Patricia grabbed her hands and pulled her gently forward. “Come dear, we’ll be taking our breakfast inside today, with the lovely Lidia. I’m afraid Milka is too indispose to make any appearances this morning. Between you and I.” She stole a glance from Clare, “I mean, between us three ladies; I’m positive Milka will be indispose for more than one morning. Seeing sweet Lidia at our table will drive her nuts. Literally.”
Annabelle started to follow Patricia and Clare, but heard nothing of what was said. Her mind still trying to make sense of all the recent events that had befallen her since her mother brought up the subject of marriage on that ill afternoon.
“Yep.
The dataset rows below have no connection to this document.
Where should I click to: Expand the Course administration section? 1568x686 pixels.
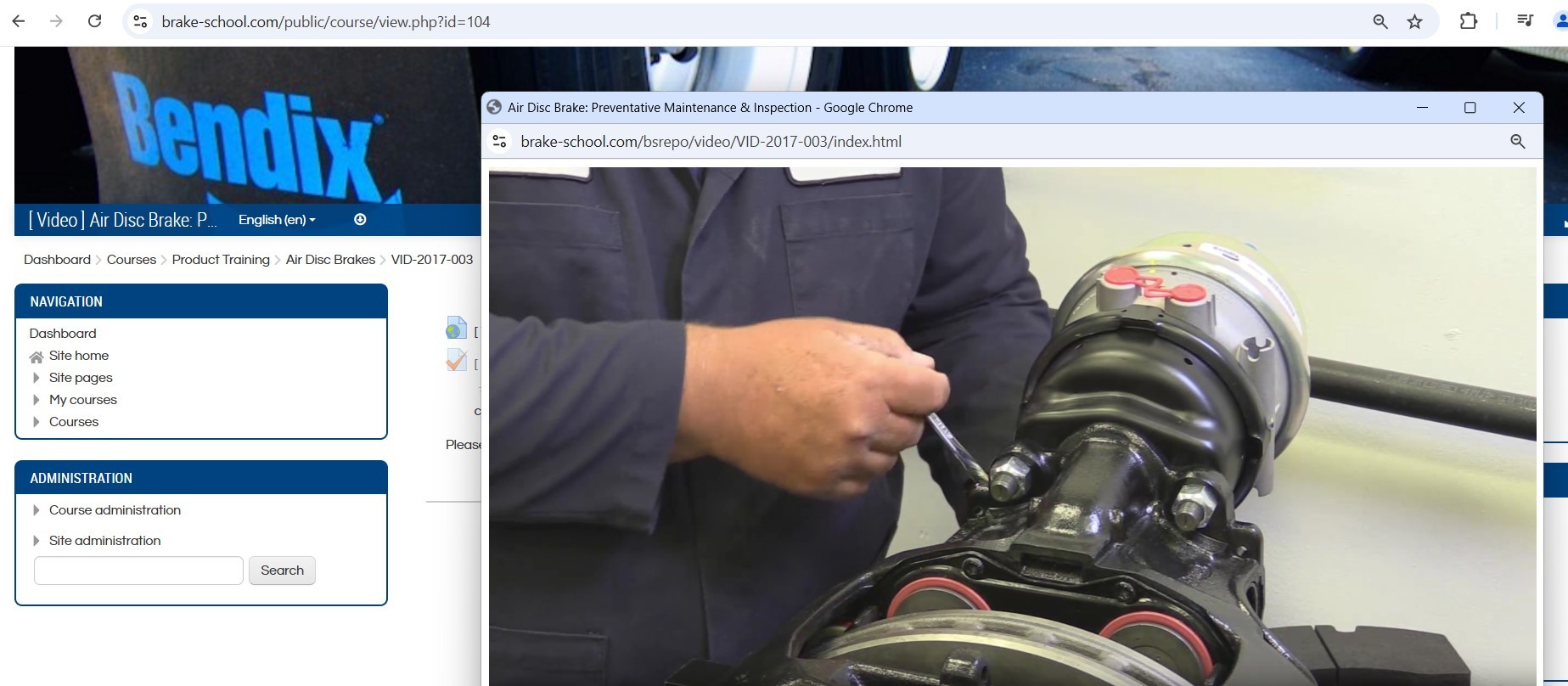coord(37,510)
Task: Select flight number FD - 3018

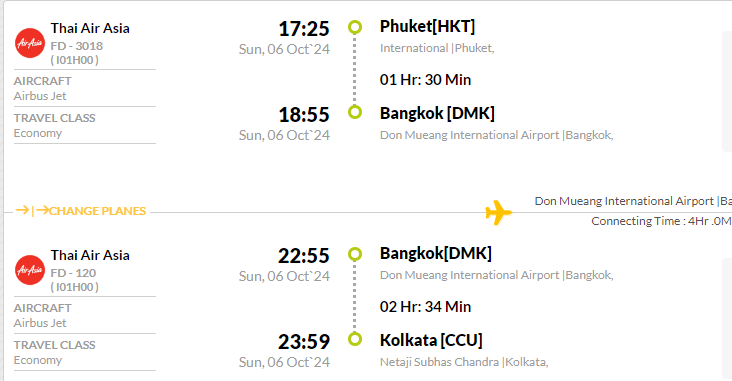Action: coord(77,46)
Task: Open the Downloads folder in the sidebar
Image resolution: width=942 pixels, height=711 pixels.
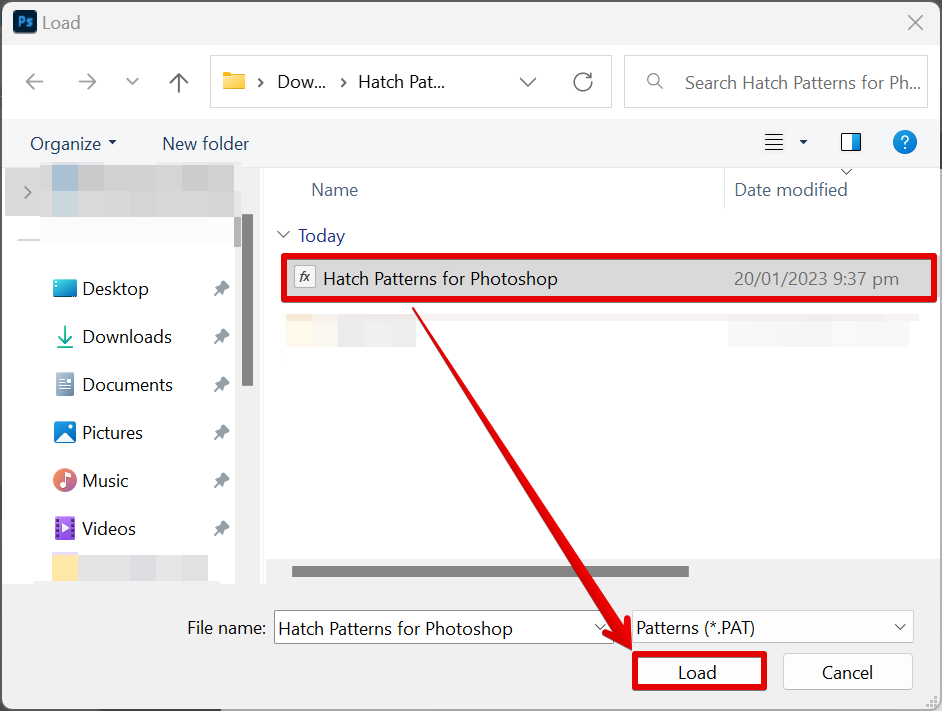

Joshua and Lidia still have to get married under the eyes of God.” Winked Clare and then whispered as if it was top secret, “we are of the baptist church you know.”
That night at the hospital Camille had received a called from her husband, it had been more of a confirmation of what she had already feared; the child would be recognized as his own and he would present him in front of the board members as the sole heir to the CEO’s position, and… she was not going to let that happen.
For Camille it was not about financial gain. Nor status among society, and if she was going to be completely honest with herself, what had her circle of friends done for any member of her family? Nothing. Those people only cared about the superficialities. No, none of it was important to her. It was more to do with her pride as a woman and as a wife; ever since her marriage to Riggo there had been the matter of her inability to conceived a son, and Olivia’s very own child looming above her entire existence as the wife of Riggo Mellark. If she had not been able to give birth to a son for the Mellarks of Sunset Valley, she still had a winning card and that was the promise she had made to a man she once loved before Riggo had come into her life, and his promise to her of uniting their children in marriage.
All she needed now was to convince her husband that the children’s union was a promising one, and that they would have a happy marriage together. After all, Aaron Mellark had kept his father’s wishes alive by studying medicine and accepting to be united with Annabelle. If he was like his father, as they said he was, she was sure he would be a good husband to Annabelle.
Of course it would take more than that to convince Riggo. She had tried talking about it to him and it had been for nothing. Memories of their argument the night before chocked her. Of all the times they had argued, this had been by far the worse of them all. Yes, she was going to need an ally. Someone strong enough to make him understand he was making a mistake by bringing a stranger into their family. Someone with not only the strength to convince him, but the power to stop him if all else failed. And there was only one person that could do that.